• INSTRUCTIONS
a. In the introduction to the Greg Costikyan interview, at what age did Costikyan begin his career?
b. Extend the introduction to the Greg Costikyan interview, starting right after its last sentence.

This is intended to be the first of a series of interviews with some key thinkers in the independent games movement which I will be running in this blog over the next few weeks.
Many of us have long wondered when and how a strong independent games culture might emerge. Across most other media, we have seen in recent years the resurgence or emergence of strong indie and niche media production: the rising visibility of documentary films; the growing respectability of graphic novels; the fragmentation of the music marketplace, the proliferation of ever more specialized periodicals, and so forth. This is what Chris Anderson is talking about when he describes the Long Tail effect. Yet, during this same period, there have been strong barriers of entry into the platform market and companies like Electronic Arts have been gobbling up more and more so-called boutique studios resulting in a consolidation of games publishing. In such a world, what incentive is there for diversity and creativity in games design? How might we support distinctive and visionary work in games? How do we broaden which publics get addressed by the games industry or expand the range of acceptable game genres?
Over the past year or so, though, we’ve seen signs of the kinds of support systems that might be needed to sustain a substantial Indie games movement. Through this series, I will be looking at the fledgling efforts in this direction and talking to some of the key players in the indie games space.
I begin that series with this two-part interview with Greg Costikyan, the CEO of Manifesto Games. Costikyan has designed more than 30 commercially published board, role-playing, online, computer, and mobile games. His games have won five Origins Awards, a Gamer’s Choice Award, and have been selected on more than a dozen occasions for Games Magazine‘s Games 100, their annual round-up of the best games in print. Greg began his career when he was 14, assembling and shipping games for Simulations Publications, Inc., for whom he designed 6 games before he graduated from college. Over the years, he has also served as Director of R&D for West End Games, a house husband, lead designer for Crossover Technologies, Chief Design Officer for Unplugged Games (a mobile games start-up he co-founded in 2000), a game industry consultant, and a games researcher for Nokia. As a consultant, his clients have included Viacom, Mattel, France Telecom, Sarnoff Corporation, IBM, Intel, Nokia, the Themis Group, and Roland Berger & Partner. He left Nokia in 2005 to found Manifesto Games. He is the author of four published novels and a number of short stories.
Most of the above comes from his official biography. But anyone who has been observing games culture in recent years knows that he is one of the smartest and most outspoken thinkers about the medium — a real maverick who overturns apple carts and chases the money changers out of the temple (to mix metaphors). You can get some sense of why Greg (AKA Designer X) is such a breath of fresh air by reading what his website describes as “My GDC Rant on the iniquities of the game industry, which seems to have established me as the industry’s voice of cynicism and despair .” Here’s part of what he had to say:
Games GROW through innovation. Innovation creates new game styles. Innovation grows the audience. Innovation extends the palette of the possible in games. The story of the last twenty years hasn’t been, as you’ve been sold, the story of increasing processing power and increasing graphics; it’s been the story of a startling burst of creativity and innovation. That’s what created this industry. And that’s why we love games.

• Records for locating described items
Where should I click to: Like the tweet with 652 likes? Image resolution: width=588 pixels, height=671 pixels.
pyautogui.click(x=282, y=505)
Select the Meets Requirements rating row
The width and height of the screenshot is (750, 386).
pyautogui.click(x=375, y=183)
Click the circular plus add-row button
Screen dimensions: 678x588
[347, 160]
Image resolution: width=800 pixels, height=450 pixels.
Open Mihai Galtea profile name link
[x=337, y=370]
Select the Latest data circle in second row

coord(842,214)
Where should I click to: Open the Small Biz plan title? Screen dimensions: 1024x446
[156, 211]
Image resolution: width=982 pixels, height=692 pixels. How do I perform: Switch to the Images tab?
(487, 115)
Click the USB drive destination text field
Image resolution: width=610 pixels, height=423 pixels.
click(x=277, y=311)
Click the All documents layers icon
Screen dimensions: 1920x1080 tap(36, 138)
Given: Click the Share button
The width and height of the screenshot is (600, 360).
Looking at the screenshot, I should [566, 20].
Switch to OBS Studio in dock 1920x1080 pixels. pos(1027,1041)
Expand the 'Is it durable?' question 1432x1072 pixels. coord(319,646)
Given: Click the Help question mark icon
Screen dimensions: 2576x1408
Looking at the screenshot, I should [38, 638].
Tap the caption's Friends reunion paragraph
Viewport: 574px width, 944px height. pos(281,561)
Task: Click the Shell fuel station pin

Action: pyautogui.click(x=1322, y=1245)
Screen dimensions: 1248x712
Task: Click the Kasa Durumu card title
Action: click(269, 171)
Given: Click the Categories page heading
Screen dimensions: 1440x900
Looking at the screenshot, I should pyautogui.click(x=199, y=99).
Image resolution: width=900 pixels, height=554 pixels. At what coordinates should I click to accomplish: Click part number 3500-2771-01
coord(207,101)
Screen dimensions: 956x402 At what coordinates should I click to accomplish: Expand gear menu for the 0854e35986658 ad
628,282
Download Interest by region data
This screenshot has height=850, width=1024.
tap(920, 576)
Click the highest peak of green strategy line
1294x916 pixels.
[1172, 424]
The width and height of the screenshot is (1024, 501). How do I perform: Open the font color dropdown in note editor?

• ANSWER SET
a. He began at 14, assembling and shipping games for Simulations Publications, Inc.

b.
But it’s over now.
As recently as 1992, the average budget for a PC game was $200,000. Today, a typical budget for an A-level title is $5m. And with the next generation, it will be more like $20m. As the cost ratchets upward, publishers becoming increasingly conservative, and decreasingly willing to take a chance on anything other than the tired and true. So we get Driver 69. Grand Theft Auto San Infinitum. And licensed drivel after licensed drivel. Today, you CANNOT get an innovative title published, unless your last name is Wright, or Miyamoto….
EA could have chosen to concentrate on innovation, rather than continually raising the graphic bar to squeeze out less well capitalized competitors, but they did not. Sony could have chosen to create a Miramax of the game industry, funding dozens of sub-million titles in a process of planned innovation to establish new world-beating game styles, but they declined. Nintendo could make dev kits cheaply available to small firms, with the promise of funding and publication to to the most interesting titles, but they prefer to rely on the creativity of one aging designer.
You have choices, too. You can take the blue pill, or the red pill. You can go work for the machine, work mandatory eighty hour weeks in a massive sweatshop publisher-owned studio with hundreds of other drones, laboring to build the new, compelling photorealistic driving game– with the same basic gameplay as Pole Position.
Or you can defy the machine.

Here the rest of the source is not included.